DEPORTATION AS A COUNTER-TERRORISM MEASURE

  18.  We take as our starting point the view expressed by the Newton Committee in 2004:[171]

    Seeking to deport terrorist suspects does not seem to us to be a satisfactory response, given the risk of exporting terrorism. If people in the UK are contributing to the terrorist effort here or abroad, they should be dealt with here. While deporting such people might free up British police, intelligence, security and prison service resources, it would not necessarily reduce the threat to British interests abroad, or make the world a safer place more generally. Indeed, there is a risk that the suspects might even return without the authorities being aware of it.

  19.  Terrorism is a global problem. There is no better illustration of this than the UK's own involvement in the invasion of Afghanistan in October 2001, in order to "eradicate Osama bin Laden's network of terror and to take action against the Taliban regime that is sponsoring it".[172] This was justified by the fact that the UK had a "direct interest in acting in our own self defence to protect British lives".[173]

  20.  It therefore seems open to question whether removing or exporting persons who are suspected of involvement in terrorism to other countries where they will be beyond the reach of UK law enforcement authorities is either a rational or an effective measure. Specifically, the effectiveness of deportation as a counter-terrorism measure seems to rely on the assumption that those removed will be subject to detention upon return, thereby disrupting further threat to the UK. However, it is clear from the 2 most recent cases of attempted removal on national security grounds—Ajouaou and `F'—that the assumption of automatic detention is false. Both were detained under Part 4 of the Anti-Terrorism Crime and Security Act 2001 on the basis that they were suspected international terrorists who posed a threat to the national security of the United Kingdom. As the Special Immigration Appeals Commission ("SIAC") noted in respect of `F':[174]

    On 12th March 2002, [`F'] decided that he could face detention no longer. He went to France the next day. He was escorted by two police officers and was interviewed on arrival by French security officials . . .. The upshot of the interview was, he says, that he was told he was free to go and would not have any problem in France. He is still in France.

================

== PROBLEMS TO WORK ON ==
**a.** Answer these questions using the deportation passage:
(i) In what year did the Newton Committee express the view quoted at the start?
(ii) In what month and year did the invasion of Afghanistan take place?
(iii) To which country did `F' go after deciding he could face detention no longer?
**b.** Carry on the deportation passage from its final sentence, keeping its style and subject.
The items after this point are separate from the deportation passage.

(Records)
================

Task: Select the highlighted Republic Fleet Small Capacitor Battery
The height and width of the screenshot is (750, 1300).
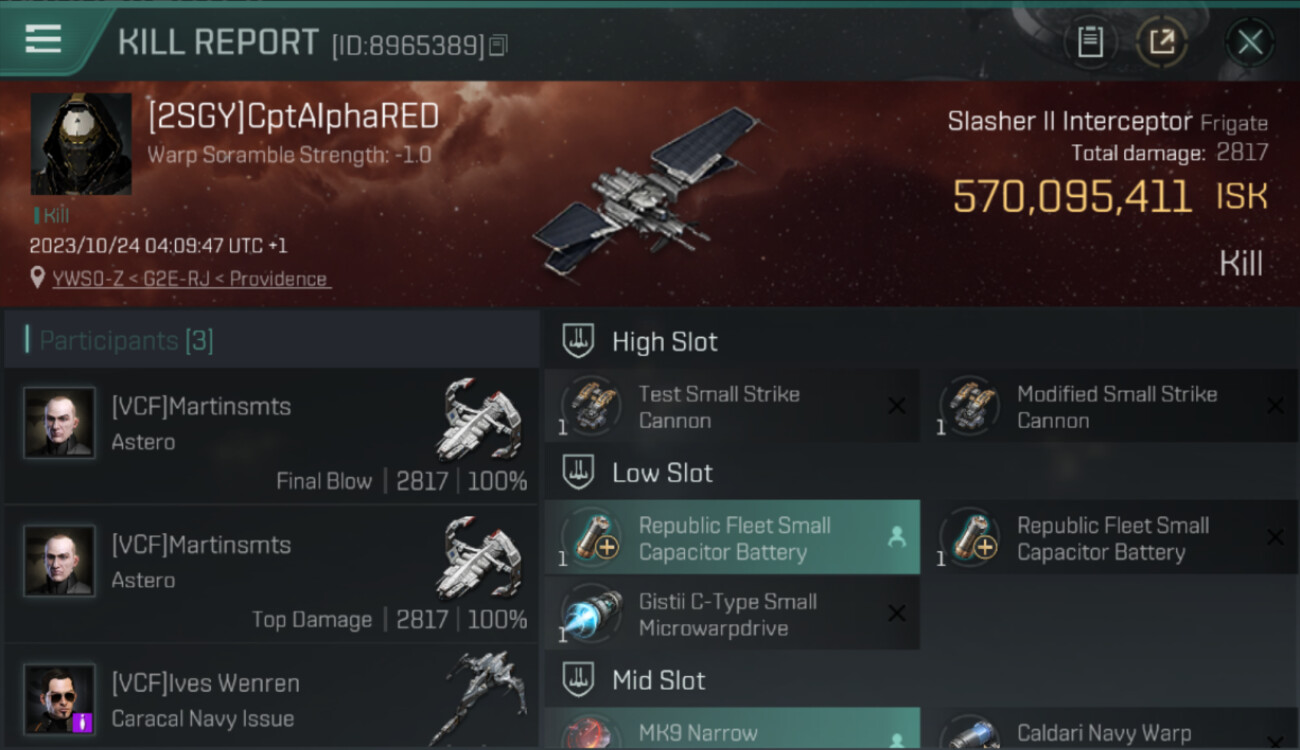Action: [x=732, y=538]
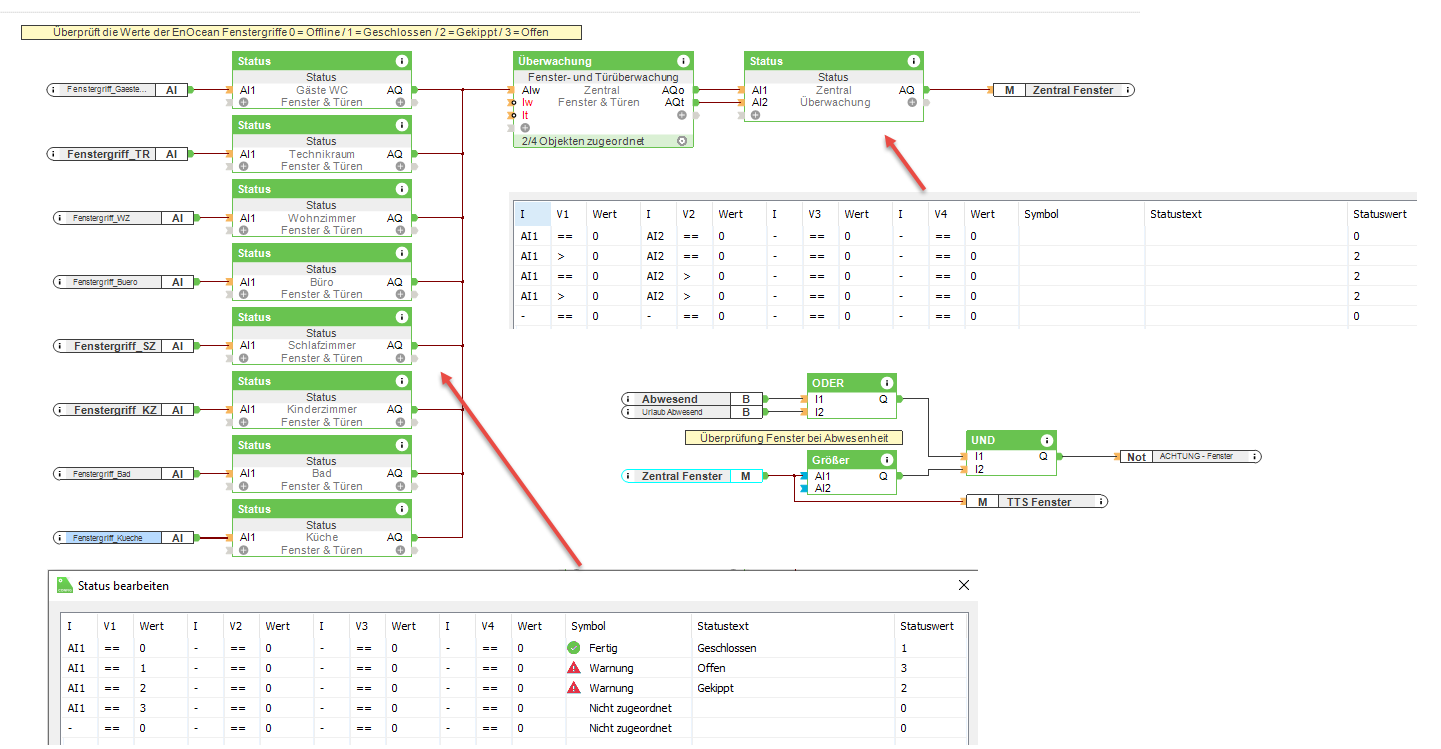Click the Warnung symbol cell for Offen
The height and width of the screenshot is (749, 1441).
(x=628, y=668)
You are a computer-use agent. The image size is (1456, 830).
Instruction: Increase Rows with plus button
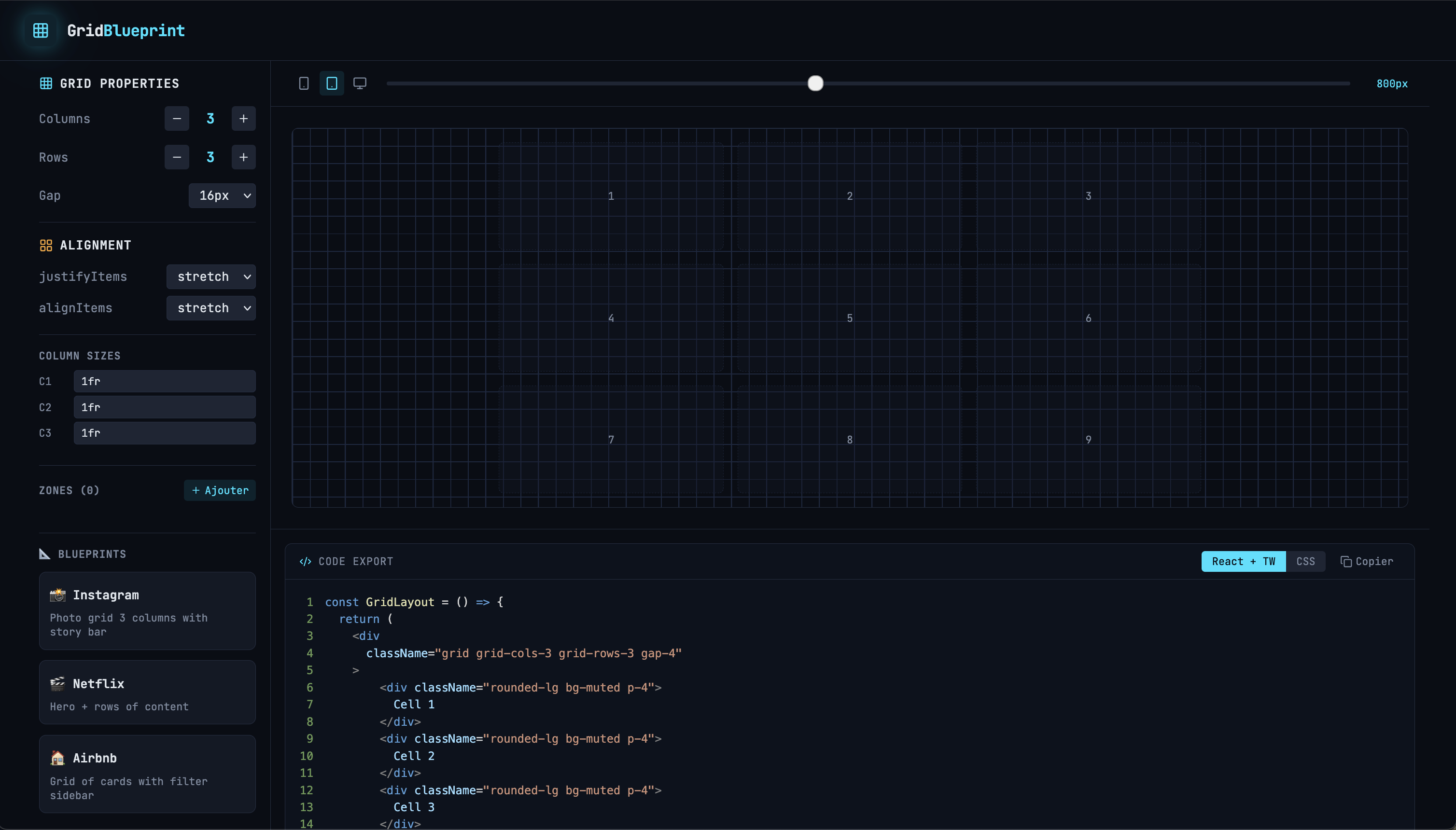click(x=243, y=157)
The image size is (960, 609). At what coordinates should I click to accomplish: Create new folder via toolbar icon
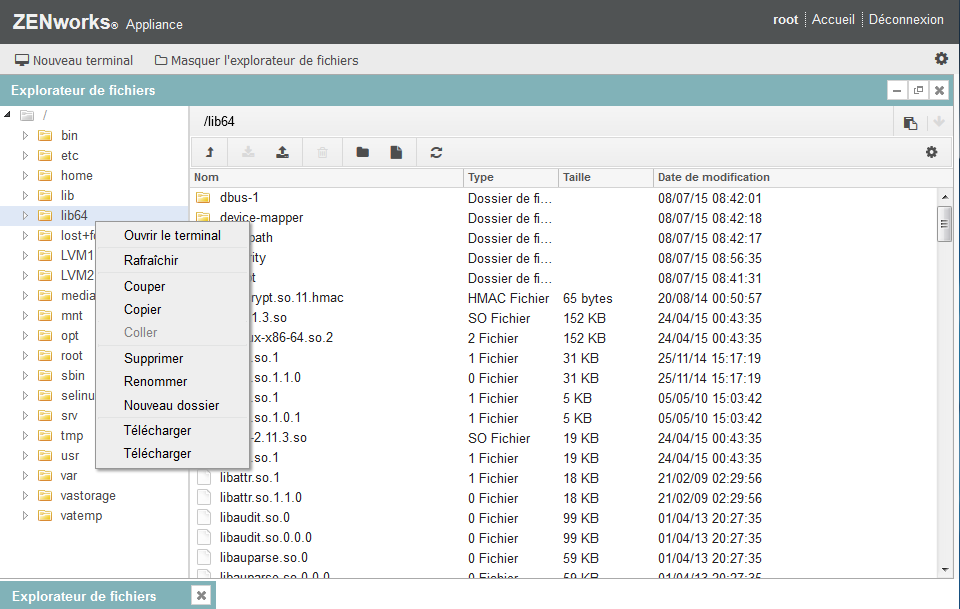point(362,152)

================

== WRITTEN RESPONSES ==
**a.**
(i) 2004
(ii) October 2001
(iii) France

**b.**
  In Ajouaou's case, he returned to Morocco voluntarily in December 2001 and has been there ever since.[175] In his case, SIAC referred to the fact that he made several trips to Morocco in the months preceding his detention in the UK and noted that this "must cast serious and probably fatal doubt on any claim by Ajouaou that it would be in breach of an international Convention to return him to Morocco".[176]

  21.  Even were it shown that an individual was more likely than not to be detained on their return, it may still be unreasonable to assume that the alleged threat would thereby be contained. An assessment of a 75% likelihood that a person would be detained, for instance, would still be a 1 in 4 chance that the suspect would free to continue their alleged activities abroad: whether to plot attacks against the UK or against UK nationals abroad.

  22.  It seems to us that if the Home Secretary has reasonable grounds for believing that an individual may be involved in terrorist activity in the UK, the proper course would be to refer that person's case to the CPS to consider prosecution for terrorist offences—or at the very least closely monitor their activities with a view to gathering sufficient evidence to prosecute—rather than to remove them to a country where they may be free to continue their activities.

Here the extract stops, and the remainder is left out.